- _GOAL OF THE EXERCISE_
Print the data unchanged, from its first line up to and including the line that contains "[x=824, y=367]".

- _GIVEN RECORDS_
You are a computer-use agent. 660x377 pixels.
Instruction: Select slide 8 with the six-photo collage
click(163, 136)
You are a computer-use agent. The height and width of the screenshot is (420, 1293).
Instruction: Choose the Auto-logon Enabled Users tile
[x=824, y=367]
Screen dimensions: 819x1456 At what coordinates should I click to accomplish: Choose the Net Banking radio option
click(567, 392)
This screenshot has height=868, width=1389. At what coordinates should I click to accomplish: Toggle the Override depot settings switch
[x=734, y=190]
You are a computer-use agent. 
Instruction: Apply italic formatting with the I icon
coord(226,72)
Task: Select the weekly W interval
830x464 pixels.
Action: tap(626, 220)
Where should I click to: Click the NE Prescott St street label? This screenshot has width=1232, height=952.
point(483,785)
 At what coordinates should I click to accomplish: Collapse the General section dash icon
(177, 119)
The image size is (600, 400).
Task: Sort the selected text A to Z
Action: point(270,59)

- _EXPECTED OUTPUT_
You are a computer-use agent. 660x377 pixels.
Instruction: Select slide 8 with the six-photo collage
click(163, 136)
You are a computer-use agent. The height and width of the screenshot is (420, 1293).
Instruction: Choose the Auto-logon Enabled Users tile
[x=824, y=367]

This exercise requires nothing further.